ÉDITO

Le Rhino déploie ses Elles…

Il y a celles qui perpétuent l’âme du gospel en y ajoutant le groove du R&B et de la soul-funk (Soulshine VoicesMichelle Davis), et celles qui renouvellent le genre jazz vocal (Elliavir) en y instillant diverses atmosphères électro plus actuelles (Cindy PoochInuiKami) ou s’inscrivent dans la  tradition classieuse des origines (Hetty Kate). Il y a celles qui teintent leur chant de pigments imprégnés de leurs cultures ancestrales, arménienne pour le trio Nazani, créole pour Clélya Abraham, la spiritualité orientale de Flèche Love ou le mysticisme de l’Amérique latine chez La Chica.

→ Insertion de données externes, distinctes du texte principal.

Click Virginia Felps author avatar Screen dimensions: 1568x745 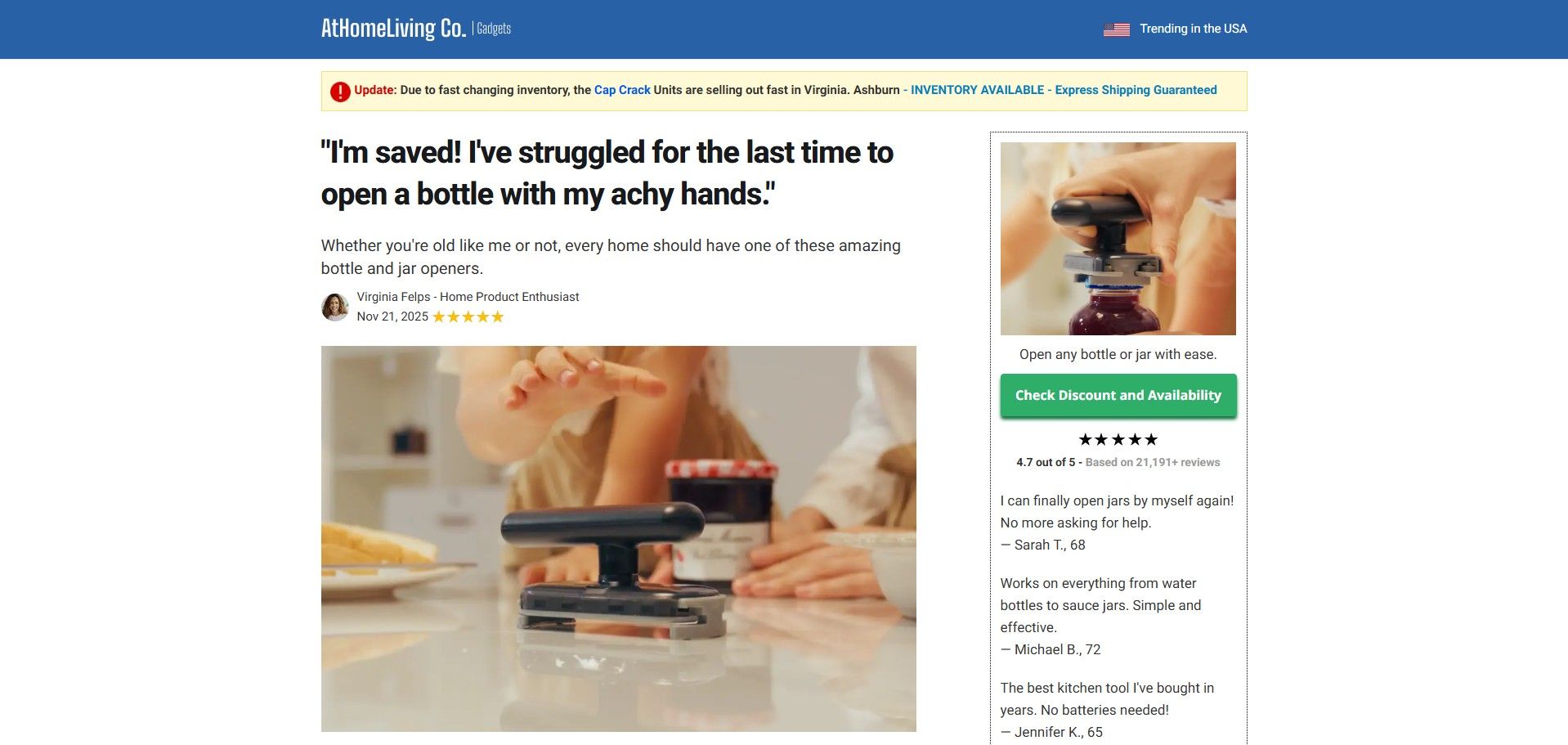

Il y a celles aussi qui s’imposent avec fougue sur le créneau encore plus viril du blues-rock, telle Audrey avec ses Face B, sans parler d’une Nina Attal et son Electric Ladyland où le sextet de dames enflammées tombe l’intégral d’Hendrix comme une formalité. La liberté totale – à l’instar du free-jazz onirique de Joëlle Léandre devant des tableaux abstraits –, l’engagement inlassable en tant que femme et artiste, autant de valeurs combatives initiées par des icônes telle Nina Simone, que fait magistralement renaître la flamboyante Kareen Guiock-Thuram et qui, parmi toutes celles qu’elle a pu inspirer, décida un jour du destin de Youn Sun Nah à l’écoute de la diva.

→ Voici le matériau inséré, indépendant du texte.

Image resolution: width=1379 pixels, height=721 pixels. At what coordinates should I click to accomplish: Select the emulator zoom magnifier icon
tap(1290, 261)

Youn Sun Nah qui symbolise doublement l’esprit de cette 46e édition du Rhino, festival qui a toujours mis en avant les voix féminines originales et singulières, et où elle-même fut découverte dans l’intimité de ses débuts, avant d’y revenir régulièrement en tête d’affiche avec de nouveaux projets. Comme ce premier duo en piano-voix (ici avec le grand Bojan Z) justement tout dévolu à Elles, ces grandes chanteuses qui l’ont marquée et dont elle livre des revisites renversantes, avec l’effet waouh qu’on lui connaît.

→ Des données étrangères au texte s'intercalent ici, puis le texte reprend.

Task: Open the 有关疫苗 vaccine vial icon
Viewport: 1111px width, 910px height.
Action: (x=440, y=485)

La magie de la beauté et ses effets saisissants, c’est encore celle que l’on décèle dans la jeunesse prodige de futures très grandes, comme Roxane Arnal qui signe avec Baptiste Bailly un pur bijou de néo blue-folk, ou encore Fleur Worku, chanteuse et violoniste qui porte si bien son prénom dans le quartet d’Alfio Origlio. Et si Youn Sun symbolise doublement cette nouvelle programmation, c’est aussi en représentant cette belle fidélité au Rhino, que l’on retrouve bien sûr en accueillant avec tout autant de plaisir les derniers projets de musiciens complices du Festival, qu’il s’agisse de cuivres (Rémi Gaudillat, Daniel Zimmermann, les Frères Belmondo s’attaquant au Grateful Dead ou Félicien Bouchot drivant les Togolais de Zangbeto), de pianistes hors-pair (Alfio Origlio, Jaz Delorean) ou d’un chanteur irrésistible de la trempe de Hugh Coltman. Mais quand même, au vu de la tendance féminine affirmée de cette édition, on a envie de vous dire allez, « Tous en celles ! ».